Bomzai › Insights › Cas clients
DevOps plateforme data
Contexte
Banque avec des données critiques (transactions, clients, compliance) hébergées dans le cloud Azure. Le modèle de sécurité actuel est périmétrique : un VPN donne accès à l'ensemble du réseau cloud. Un pen-test récent a démontré qu'un accès compromis permettait de naviguer latéralement vers toutes les données sensibles. Le client a déjà eu des expériences décevantes avec des cabinets classiques.
Problème & Défi
Modèle de sécurité périmétrique obsolète : un accès VPN = accès à tout le réseau cloud. Pen-test : un accès compromis permet d'accéder aux données clients, transactions et compliance. Segmentation réseau insuffisante : les environnements dev, staging et production communiquent.
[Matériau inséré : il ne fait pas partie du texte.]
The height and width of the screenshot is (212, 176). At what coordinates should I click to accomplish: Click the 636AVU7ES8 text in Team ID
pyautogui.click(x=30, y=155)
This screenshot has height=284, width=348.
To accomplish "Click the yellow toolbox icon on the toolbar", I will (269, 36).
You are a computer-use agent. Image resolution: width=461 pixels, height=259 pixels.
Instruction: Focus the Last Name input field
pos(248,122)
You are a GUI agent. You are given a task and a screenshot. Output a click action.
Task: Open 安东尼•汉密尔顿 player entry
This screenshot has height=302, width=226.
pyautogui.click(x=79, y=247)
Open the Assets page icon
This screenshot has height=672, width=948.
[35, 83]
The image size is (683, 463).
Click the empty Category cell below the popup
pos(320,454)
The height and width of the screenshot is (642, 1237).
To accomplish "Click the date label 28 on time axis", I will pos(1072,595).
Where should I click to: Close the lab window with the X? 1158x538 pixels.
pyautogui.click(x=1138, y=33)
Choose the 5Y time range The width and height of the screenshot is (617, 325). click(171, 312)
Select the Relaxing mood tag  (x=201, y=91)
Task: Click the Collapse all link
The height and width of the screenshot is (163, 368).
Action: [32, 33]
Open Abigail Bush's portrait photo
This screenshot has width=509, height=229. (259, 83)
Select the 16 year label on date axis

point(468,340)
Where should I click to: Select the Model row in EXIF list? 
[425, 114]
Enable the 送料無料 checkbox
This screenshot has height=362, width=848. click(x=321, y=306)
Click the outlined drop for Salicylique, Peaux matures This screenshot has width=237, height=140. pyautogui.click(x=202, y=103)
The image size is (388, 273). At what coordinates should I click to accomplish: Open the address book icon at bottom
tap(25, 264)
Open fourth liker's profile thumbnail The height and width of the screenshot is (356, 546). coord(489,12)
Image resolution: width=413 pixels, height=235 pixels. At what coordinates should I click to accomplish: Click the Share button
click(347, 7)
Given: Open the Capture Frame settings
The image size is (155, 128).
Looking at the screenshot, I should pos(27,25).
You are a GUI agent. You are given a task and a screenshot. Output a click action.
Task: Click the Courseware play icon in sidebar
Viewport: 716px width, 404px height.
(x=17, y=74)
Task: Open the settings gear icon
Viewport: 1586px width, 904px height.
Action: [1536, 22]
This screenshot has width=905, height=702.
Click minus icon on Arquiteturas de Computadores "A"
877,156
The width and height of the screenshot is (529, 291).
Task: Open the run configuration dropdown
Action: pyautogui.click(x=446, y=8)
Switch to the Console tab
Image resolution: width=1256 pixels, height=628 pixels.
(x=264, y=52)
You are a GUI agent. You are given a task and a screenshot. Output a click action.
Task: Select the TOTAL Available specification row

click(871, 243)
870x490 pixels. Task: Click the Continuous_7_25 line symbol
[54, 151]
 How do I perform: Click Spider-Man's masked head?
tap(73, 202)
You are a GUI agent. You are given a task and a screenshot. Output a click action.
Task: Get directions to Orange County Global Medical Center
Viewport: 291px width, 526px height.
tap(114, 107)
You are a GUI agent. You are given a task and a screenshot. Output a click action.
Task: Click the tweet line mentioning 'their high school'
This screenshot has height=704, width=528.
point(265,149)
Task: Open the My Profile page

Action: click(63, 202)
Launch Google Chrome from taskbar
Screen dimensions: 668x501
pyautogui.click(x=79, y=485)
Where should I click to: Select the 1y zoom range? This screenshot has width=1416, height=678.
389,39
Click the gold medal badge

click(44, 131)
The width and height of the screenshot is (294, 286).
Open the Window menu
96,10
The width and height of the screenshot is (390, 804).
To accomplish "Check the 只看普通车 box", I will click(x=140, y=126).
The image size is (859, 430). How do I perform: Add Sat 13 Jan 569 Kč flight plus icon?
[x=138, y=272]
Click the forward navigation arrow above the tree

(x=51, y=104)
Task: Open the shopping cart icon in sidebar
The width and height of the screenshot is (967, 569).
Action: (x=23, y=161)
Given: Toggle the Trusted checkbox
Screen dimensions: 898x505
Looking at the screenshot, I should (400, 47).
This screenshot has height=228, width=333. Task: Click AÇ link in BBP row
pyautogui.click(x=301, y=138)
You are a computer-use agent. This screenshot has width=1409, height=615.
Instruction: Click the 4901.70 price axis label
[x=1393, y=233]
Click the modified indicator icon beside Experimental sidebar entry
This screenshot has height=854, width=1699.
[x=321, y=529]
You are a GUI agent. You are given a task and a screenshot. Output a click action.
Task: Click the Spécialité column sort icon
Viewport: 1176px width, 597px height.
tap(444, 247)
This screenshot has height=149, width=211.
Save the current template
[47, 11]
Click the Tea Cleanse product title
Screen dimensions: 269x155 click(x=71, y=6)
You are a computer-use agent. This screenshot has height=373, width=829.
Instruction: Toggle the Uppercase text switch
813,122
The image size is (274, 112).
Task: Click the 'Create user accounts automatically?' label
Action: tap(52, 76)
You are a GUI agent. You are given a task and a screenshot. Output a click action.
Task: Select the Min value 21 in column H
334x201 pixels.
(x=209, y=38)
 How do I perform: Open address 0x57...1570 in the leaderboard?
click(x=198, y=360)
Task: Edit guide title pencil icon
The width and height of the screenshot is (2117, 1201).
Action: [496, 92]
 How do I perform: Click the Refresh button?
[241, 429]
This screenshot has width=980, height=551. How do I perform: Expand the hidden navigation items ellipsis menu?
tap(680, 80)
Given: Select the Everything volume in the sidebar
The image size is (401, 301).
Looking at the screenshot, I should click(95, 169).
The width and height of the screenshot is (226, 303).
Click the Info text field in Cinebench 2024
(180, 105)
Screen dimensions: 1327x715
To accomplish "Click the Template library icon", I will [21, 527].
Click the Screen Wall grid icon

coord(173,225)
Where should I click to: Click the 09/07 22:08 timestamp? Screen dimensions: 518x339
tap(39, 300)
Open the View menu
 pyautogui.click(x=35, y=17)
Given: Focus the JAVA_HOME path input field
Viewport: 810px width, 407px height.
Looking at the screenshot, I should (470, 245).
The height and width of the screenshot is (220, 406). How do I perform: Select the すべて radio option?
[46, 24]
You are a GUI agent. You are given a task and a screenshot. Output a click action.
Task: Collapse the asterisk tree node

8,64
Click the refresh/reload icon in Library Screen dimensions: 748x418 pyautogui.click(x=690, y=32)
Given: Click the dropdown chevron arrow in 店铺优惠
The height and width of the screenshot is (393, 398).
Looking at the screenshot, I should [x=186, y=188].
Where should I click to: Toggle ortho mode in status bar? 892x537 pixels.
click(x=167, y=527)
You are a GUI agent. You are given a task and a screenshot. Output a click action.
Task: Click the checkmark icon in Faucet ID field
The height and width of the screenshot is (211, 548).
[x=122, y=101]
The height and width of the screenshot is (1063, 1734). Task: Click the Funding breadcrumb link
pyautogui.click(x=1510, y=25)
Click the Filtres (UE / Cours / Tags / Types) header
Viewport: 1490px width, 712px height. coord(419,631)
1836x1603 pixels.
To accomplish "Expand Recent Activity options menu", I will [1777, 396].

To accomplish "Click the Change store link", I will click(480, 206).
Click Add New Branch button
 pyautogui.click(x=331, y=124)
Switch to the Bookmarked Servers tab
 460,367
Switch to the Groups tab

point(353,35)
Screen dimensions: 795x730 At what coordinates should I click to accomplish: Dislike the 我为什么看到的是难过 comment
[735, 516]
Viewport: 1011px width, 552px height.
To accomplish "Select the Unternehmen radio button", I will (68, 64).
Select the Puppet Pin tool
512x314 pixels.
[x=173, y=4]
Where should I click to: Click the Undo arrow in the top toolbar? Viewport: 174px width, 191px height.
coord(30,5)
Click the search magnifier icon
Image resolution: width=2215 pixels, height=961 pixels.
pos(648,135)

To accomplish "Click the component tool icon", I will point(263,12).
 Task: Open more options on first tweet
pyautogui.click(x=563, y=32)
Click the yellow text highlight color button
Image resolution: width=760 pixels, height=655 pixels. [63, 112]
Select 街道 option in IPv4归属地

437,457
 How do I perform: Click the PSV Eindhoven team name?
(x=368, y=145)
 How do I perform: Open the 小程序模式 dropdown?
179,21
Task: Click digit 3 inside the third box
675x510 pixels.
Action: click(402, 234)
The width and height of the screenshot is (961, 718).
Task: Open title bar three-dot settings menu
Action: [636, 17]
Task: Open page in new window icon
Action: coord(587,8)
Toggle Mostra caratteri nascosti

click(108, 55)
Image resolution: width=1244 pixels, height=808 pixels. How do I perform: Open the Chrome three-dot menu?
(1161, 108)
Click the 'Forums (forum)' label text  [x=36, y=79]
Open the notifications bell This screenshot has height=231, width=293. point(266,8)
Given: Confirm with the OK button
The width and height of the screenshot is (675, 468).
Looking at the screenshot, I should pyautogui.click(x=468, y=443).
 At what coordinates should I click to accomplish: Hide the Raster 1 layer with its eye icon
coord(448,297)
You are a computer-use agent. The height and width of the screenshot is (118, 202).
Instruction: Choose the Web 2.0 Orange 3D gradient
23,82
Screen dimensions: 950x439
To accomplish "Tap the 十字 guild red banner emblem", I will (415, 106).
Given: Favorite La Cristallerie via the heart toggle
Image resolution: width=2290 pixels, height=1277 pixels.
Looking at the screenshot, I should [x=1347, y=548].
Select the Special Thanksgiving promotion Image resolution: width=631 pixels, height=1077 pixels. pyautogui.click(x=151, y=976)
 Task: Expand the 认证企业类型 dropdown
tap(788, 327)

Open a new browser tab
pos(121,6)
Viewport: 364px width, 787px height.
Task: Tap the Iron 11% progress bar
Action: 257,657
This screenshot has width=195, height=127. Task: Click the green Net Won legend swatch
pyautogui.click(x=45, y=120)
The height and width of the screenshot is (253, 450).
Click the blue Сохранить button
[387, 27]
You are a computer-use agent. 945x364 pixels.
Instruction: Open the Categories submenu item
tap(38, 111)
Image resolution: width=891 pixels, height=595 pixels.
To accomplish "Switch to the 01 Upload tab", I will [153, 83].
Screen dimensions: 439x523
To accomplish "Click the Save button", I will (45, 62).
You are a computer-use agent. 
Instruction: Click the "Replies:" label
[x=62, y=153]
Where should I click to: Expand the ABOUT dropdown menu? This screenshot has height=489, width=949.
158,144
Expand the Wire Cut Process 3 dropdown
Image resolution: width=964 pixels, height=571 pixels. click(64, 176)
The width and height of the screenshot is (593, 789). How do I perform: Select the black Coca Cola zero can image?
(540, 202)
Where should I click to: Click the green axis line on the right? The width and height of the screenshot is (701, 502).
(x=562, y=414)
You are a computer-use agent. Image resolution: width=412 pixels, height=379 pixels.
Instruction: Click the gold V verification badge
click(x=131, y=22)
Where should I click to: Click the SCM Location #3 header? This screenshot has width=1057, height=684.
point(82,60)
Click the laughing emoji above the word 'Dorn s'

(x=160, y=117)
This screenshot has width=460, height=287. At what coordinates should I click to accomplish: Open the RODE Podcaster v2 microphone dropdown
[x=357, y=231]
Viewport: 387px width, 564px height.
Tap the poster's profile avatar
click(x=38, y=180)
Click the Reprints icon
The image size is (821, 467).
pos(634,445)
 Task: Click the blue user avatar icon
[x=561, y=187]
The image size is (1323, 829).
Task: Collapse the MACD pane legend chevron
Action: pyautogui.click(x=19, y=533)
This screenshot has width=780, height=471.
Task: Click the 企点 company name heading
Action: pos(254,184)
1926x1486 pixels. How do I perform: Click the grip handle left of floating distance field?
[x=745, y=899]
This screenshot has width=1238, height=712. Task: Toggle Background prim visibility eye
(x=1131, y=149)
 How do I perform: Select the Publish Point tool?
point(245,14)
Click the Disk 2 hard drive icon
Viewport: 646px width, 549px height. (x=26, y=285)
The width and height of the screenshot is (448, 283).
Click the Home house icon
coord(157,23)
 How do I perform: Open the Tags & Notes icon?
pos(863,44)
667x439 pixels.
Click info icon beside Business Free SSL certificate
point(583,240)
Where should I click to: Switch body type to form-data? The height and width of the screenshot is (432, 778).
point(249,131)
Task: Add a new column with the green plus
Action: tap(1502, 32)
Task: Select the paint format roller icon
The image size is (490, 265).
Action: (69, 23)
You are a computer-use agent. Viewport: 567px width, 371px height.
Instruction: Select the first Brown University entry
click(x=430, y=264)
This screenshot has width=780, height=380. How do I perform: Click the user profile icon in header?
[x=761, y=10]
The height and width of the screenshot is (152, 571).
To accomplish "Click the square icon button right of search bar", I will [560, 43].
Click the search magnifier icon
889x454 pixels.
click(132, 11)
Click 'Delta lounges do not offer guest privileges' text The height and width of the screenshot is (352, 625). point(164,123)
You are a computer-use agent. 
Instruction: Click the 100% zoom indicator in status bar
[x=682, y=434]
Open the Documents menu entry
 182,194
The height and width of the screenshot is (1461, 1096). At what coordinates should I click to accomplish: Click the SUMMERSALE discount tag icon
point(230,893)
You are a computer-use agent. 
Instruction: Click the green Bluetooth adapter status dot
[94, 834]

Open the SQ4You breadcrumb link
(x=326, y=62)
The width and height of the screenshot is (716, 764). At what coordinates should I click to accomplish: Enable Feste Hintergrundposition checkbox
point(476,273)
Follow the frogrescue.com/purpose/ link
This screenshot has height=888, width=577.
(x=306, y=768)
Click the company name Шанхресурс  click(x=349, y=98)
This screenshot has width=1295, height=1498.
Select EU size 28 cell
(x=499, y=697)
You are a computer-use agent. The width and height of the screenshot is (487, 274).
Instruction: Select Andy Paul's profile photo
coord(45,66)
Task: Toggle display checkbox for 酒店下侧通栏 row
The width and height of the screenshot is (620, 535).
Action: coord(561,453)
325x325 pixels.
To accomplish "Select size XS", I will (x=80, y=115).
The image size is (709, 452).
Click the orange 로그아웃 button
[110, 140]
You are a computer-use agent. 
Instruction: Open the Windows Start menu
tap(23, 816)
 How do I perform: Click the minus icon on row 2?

Gestion des secrets manuelle : des credentials en clair dans des fichiers de configuration. Aucun monitoring des accès aux données sensibles : impossible de détecter une exfiltration.
Solution & Livrables
Architecture Zero Trust : chaque accès est vérifié indépendamment du réseau (identité, device, context). Micro-segmentation : chaque workload isolé avec des policies de communication explicites. IAM avancé : accès just-in-time, privilege escalation contrôlé, MFA systématique. Gestion des secrets centralisée : HashiCorp Vault avec rotation automatique des credentials. Data Loss Prevention : monitoring des accès aux données sensibles avec alerting sur les comportements anormaux.